Joe Carson's Weapon

Part 2

Chapter 22,247 wordsPublic domain

"Well and good," Kir-Um nodded. "I believe we both realize our task calls for vigilance and a meticulous sifting of fact from fancy. That much goes unsaid. Conceding this genius is merely a boy, perhaps he is a child prodigy or, then again, he may have invented this weapon by accident. That is of little import, however. He has the weapon, we want it and we shall have it."

Harl bowed humbly. "You are right again, Kir-Um. Your deductive powers constantly amaze me. Shall we begin the questioning?"

Kir-Um wasted no time in preliminaries, but came right to the point.

"Where is your secret weapon, boy?" he snapped. He spoke in his native Martian tongue, but the thought behind the words was quite clear in Joe Carson's receptive mind. Joe fumbled for words and finally answered:

"Weapon? What weapon? The only kind of weapon I've got is my Daisy B-B gun, and that's no secret. Mr. Jones, next door, found out about it yesterday when I shot out his front room window. Boy, was he sore!"

Kir-Um nodded knowingly at Harl and said, in an aside: "He's trying to mislead us. But he won't succeed.

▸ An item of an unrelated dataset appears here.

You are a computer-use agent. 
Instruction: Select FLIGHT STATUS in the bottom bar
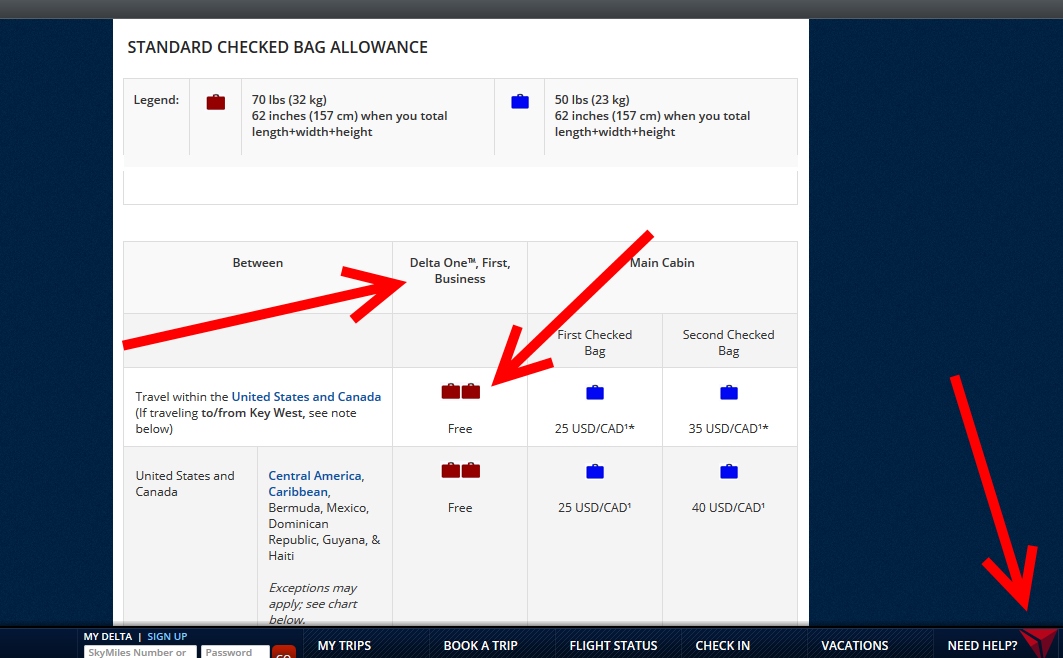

The truth will out."

Harl leaned forward to try his hand at the cross-examination. "You know very well what weapon we mean, creature. You have kept your secret well, but now you must relinquish it. Do not try to delude us with fanciful stories and false denials."

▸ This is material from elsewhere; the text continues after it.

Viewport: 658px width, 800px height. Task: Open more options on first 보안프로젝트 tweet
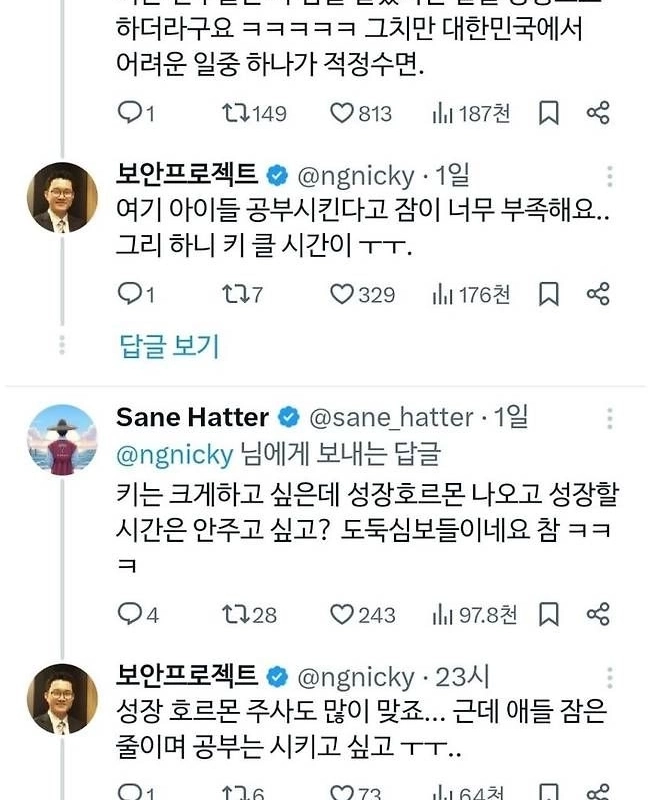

"Somebody's been feeding you a line, chum," Joe laughed. "Your trolley's jumped the track. Go on back to your cage, pa, and dream up another one. You bore me."

The Martians realized the youth's mental barrier was going to be more difficult to break through than they had anticipated. The situation called for tact, yet the amount of time left to them necessitated a direct attack. Kir-Um summoned all the powers of concentration at his command and slowly, but surely, forced Joe's mind into a state of passiveness. Satisfied, at last, the Earthling would give direct replies to his questions, Kir-Um once more took over the interrogating duties.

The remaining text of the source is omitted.